# Difference in display drivers from Asus vs from Nvidia website



## P4-630 (Nov 7, 2014)

What is the difference for display drivers for laptops if I download them from the Asus website or the latest from Nvidia?
I was reading somewhere on the Nvidia website that it was recommended to use drivers from the manufacturer.


----------



## Kaynar (Nov 7, 2014)

If you are talking about Laptop drivers, then yes you should use the drivers Asus provides. Sometimes the hardware in laptops is a little different from the default NVidia design so NVidia's generic driver for laptops may not work on some models.


----------



## P4-630 (Nov 7, 2014)

Kaynar said:


> If you are talking about Laptop drivers, then yes you should use the drivers Asus provides. Sometimes the hardware in laptops is a little different from the default NVidia design so NVidia's generic driver for laptops may not work on some models.


Yeah for laptops I mean, forgot to mention.
Ah ok get it.

I'm running drivers downloaded from Nvidia now, it still works fine though.
It only does not show PhysX enabled in GPU-Z but it is installed.
But I don't have games that use PhysX anyway.


----------



## Kaynar (Nov 7, 2014)

well if the NVidia driver recognised your card in the laptop, then it should run fine. Usually the driver won't even find the card, thus wont install.


----------



## Warrgarbl (Nov 7, 2014)

What Kaynar said is correct. Definitely use manufacturer drivers if you care about stability. I work in the industry and we've had multiple models with problems with Intel HD Graphics drivers pushed by Windows Update which caused massive graphical errors on booting or problems with shutting down.
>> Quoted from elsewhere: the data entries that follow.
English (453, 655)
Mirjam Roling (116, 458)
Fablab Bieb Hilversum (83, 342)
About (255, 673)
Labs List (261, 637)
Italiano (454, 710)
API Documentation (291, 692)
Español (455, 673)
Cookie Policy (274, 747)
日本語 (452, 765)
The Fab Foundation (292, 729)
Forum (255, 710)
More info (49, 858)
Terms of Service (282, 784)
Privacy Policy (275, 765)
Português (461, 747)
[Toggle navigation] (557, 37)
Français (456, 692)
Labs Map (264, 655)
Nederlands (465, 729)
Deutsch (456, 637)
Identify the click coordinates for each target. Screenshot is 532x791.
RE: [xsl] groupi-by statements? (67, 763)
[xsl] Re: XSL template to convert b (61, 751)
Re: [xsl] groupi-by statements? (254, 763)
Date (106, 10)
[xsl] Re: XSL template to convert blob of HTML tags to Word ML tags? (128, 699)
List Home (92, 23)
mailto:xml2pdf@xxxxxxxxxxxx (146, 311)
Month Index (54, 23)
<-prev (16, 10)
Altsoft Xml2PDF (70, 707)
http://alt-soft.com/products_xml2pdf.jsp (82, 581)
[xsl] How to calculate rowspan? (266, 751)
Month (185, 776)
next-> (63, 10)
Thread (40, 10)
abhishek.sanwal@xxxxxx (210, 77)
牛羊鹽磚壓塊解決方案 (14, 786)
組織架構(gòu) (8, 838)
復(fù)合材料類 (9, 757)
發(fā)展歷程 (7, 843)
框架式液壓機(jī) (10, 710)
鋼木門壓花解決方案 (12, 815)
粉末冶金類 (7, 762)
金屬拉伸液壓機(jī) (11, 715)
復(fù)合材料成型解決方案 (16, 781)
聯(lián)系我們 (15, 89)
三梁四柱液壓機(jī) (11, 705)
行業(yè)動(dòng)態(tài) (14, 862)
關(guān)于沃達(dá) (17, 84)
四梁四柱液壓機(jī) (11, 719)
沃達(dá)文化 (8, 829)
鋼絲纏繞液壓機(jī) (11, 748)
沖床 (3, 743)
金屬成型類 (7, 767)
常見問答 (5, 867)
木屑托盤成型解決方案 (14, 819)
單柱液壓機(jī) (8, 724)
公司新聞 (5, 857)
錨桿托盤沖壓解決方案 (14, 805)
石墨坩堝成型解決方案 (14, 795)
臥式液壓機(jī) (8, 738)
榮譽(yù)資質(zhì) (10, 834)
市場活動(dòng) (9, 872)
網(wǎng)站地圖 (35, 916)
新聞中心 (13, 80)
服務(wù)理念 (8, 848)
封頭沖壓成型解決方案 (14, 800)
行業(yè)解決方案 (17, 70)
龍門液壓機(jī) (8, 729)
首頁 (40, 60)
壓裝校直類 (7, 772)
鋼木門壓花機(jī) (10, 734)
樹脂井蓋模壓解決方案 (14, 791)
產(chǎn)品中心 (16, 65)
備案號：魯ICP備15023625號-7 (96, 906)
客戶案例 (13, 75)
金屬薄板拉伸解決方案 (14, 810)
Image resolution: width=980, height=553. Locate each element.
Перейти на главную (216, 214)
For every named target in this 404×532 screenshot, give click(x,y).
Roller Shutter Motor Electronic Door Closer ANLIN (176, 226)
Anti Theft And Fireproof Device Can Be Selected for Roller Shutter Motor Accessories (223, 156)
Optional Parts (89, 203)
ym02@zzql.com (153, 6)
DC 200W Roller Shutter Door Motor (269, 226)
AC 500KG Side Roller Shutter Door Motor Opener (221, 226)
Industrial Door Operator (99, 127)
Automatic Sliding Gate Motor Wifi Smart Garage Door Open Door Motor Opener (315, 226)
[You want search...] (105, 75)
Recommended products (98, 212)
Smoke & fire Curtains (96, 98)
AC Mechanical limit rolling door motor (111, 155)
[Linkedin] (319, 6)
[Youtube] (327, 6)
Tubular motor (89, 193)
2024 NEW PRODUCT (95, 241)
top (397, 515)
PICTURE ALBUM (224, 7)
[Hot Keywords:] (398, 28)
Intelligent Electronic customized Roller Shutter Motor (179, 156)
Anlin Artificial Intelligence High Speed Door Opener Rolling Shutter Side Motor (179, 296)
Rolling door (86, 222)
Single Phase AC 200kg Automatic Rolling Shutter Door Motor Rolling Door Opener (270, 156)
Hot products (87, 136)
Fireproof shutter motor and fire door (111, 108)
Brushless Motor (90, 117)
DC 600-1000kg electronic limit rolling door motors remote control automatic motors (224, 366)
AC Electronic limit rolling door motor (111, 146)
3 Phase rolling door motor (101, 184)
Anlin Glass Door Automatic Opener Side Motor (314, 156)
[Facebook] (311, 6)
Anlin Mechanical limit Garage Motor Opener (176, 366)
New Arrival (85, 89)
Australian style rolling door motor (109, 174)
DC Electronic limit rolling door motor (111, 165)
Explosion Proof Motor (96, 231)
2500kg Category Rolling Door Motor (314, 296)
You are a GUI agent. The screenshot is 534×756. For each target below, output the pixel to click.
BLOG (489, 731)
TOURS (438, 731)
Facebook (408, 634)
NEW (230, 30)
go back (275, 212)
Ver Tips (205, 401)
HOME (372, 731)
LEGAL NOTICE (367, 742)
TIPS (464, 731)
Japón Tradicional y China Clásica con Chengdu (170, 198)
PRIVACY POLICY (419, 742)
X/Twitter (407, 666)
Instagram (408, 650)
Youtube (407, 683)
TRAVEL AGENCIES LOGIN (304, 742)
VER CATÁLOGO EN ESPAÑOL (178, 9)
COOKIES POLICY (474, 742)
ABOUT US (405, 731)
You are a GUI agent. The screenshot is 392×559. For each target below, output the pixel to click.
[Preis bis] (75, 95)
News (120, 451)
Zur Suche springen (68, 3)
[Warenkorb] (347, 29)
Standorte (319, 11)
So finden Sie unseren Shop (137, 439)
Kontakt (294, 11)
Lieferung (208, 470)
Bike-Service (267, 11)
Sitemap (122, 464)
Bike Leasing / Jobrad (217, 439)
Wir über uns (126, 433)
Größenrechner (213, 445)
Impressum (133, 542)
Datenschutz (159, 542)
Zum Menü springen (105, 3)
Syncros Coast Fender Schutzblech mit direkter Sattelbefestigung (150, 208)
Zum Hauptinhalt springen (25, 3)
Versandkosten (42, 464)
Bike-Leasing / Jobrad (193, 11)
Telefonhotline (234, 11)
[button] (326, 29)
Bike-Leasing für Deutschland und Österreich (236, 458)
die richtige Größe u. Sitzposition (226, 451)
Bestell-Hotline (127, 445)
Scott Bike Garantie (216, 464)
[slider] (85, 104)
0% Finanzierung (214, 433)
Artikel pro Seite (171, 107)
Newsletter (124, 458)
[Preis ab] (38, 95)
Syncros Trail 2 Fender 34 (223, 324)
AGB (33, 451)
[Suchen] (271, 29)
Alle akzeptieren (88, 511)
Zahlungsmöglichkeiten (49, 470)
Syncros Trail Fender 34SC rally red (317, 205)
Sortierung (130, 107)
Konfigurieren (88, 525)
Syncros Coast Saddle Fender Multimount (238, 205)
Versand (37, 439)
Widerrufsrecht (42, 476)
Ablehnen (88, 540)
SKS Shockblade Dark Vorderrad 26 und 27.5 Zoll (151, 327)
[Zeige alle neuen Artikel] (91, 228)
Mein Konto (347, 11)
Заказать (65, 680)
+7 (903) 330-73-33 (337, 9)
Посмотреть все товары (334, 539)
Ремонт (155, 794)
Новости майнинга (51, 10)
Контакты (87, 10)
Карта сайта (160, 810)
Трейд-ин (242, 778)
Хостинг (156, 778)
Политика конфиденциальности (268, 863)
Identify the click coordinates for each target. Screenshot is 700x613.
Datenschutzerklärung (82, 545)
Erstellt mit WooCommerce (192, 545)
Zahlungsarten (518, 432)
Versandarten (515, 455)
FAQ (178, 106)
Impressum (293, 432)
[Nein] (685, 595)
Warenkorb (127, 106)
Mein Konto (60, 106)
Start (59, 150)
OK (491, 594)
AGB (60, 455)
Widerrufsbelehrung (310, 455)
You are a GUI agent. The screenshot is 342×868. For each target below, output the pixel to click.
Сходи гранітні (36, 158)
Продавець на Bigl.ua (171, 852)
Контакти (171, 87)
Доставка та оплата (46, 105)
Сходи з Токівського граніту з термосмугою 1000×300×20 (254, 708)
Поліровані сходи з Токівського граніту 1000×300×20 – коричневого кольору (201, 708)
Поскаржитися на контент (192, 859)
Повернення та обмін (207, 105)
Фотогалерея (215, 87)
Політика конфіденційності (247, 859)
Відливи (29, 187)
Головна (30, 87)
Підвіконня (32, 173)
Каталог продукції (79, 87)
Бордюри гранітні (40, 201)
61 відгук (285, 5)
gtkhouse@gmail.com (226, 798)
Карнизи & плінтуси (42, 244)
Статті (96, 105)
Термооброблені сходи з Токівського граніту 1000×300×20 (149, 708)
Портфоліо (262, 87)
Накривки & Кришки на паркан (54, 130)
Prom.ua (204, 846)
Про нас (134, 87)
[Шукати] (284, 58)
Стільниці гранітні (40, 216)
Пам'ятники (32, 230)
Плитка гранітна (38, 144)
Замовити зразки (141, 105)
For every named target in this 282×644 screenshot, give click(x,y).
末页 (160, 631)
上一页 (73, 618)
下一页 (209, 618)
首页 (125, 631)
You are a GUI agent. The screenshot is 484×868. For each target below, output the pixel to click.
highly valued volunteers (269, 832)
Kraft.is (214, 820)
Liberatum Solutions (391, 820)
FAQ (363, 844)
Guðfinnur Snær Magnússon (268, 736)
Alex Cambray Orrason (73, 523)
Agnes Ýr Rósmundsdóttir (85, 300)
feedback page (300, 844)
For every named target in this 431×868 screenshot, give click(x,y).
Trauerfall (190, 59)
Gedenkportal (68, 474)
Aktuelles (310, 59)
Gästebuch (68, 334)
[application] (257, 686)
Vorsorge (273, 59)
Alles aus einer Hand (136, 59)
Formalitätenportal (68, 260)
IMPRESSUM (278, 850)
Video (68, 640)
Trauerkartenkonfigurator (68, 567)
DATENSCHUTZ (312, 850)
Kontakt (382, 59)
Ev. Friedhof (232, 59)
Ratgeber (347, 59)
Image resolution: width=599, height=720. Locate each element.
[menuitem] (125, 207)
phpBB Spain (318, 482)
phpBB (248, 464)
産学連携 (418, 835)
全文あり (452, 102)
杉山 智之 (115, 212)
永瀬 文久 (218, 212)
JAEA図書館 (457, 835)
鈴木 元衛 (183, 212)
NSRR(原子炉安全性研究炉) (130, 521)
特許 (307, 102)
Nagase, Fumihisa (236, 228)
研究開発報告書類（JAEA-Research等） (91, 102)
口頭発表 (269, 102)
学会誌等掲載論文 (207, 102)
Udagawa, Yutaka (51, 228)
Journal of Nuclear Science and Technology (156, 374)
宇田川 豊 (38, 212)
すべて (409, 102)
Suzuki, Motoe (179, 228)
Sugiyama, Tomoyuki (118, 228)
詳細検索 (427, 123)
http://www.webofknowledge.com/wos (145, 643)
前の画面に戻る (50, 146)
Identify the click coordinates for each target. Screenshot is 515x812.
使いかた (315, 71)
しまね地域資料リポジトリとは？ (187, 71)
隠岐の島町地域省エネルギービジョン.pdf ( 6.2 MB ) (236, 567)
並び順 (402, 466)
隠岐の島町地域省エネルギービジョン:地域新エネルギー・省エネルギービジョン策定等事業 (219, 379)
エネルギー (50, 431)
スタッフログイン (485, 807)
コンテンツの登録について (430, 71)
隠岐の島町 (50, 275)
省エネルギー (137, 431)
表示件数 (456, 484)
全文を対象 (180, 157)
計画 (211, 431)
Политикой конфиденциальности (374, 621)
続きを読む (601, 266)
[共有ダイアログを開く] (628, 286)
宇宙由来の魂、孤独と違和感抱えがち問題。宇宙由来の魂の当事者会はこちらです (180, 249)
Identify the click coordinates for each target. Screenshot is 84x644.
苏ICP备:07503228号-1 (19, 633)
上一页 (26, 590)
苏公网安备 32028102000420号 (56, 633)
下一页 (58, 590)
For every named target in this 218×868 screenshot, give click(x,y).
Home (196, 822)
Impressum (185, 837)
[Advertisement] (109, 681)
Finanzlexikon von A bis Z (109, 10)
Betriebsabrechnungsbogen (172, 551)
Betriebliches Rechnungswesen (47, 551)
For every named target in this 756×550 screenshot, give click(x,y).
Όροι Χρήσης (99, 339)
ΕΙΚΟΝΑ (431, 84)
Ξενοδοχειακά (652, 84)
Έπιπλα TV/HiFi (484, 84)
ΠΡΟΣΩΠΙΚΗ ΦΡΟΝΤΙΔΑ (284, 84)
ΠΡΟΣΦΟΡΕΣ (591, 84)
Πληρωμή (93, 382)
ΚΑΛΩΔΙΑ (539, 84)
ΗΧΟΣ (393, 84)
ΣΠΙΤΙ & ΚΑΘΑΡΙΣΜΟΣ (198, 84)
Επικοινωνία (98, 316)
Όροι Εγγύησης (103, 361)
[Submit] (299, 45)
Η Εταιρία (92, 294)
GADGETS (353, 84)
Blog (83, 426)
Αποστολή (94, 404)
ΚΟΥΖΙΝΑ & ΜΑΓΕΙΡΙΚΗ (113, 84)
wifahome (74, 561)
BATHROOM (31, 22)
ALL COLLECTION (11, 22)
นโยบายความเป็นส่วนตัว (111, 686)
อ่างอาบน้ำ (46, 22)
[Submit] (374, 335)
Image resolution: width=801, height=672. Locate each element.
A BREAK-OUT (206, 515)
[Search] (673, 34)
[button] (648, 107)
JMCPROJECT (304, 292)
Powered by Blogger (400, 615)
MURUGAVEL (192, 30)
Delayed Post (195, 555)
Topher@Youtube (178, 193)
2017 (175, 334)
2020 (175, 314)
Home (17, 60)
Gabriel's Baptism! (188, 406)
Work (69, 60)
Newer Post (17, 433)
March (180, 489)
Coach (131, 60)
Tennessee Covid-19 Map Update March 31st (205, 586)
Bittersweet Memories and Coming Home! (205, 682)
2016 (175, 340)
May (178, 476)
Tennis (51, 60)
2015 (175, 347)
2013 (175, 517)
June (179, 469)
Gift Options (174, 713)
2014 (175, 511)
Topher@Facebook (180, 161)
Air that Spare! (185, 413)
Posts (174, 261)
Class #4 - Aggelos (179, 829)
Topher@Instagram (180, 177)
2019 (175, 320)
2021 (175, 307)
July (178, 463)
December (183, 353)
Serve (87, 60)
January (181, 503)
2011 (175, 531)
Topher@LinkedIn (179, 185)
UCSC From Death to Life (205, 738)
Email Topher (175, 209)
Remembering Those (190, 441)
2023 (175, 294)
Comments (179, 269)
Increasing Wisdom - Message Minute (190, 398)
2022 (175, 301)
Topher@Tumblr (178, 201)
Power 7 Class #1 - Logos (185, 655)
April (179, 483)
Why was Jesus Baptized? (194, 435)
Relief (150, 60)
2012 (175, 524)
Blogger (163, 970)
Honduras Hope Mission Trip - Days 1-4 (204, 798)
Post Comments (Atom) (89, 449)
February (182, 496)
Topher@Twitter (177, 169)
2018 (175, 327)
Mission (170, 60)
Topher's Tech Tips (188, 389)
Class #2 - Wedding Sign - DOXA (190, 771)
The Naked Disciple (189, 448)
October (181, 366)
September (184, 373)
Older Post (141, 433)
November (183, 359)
Nvidia drivers seem to be fine, and I can't comment on AMD.

Personally, I use Nvidia-drivers for my laptop and use the manufacturer's Intel drivers, but if things go bad those drivers might be the problem.


----------



## GhostRyder (Nov 7, 2014)

P4-630 said:


> What is the difference for display drivers for laptops if I download them from the Asus website or the latest from Nvidia?
> I was reading somewhere on the Nvidia website that it was recommended to use drivers from the manufacturer.


I agree with the above statements but its worth mentioning a few things:

1: Normally the drivers that are on the site are tested by Asus (Sometimes they do this multiple times with different drivers) for compatibility and to make sure the machines work fine with them hence why they keep them on the site.

2: The Drivers on Nvidia for the GPU are always the latest and greatest so when gaming it is a lot of tiems better to get the latest and greatest from Nvidia to guarantee maximum game support.

3: Some manufacturers use custom components and software that have to be gotten from the Manufacturer website and the stock ones from Nvidia (Or AMD in cases) will not work.  Asus is not one of those though so I would not worry.

I would say go for the best driver from Nvidia and update when you want to as it should not cause issues.  Worst comes to worst you go back to an old driver revision if it causes an issue.


----------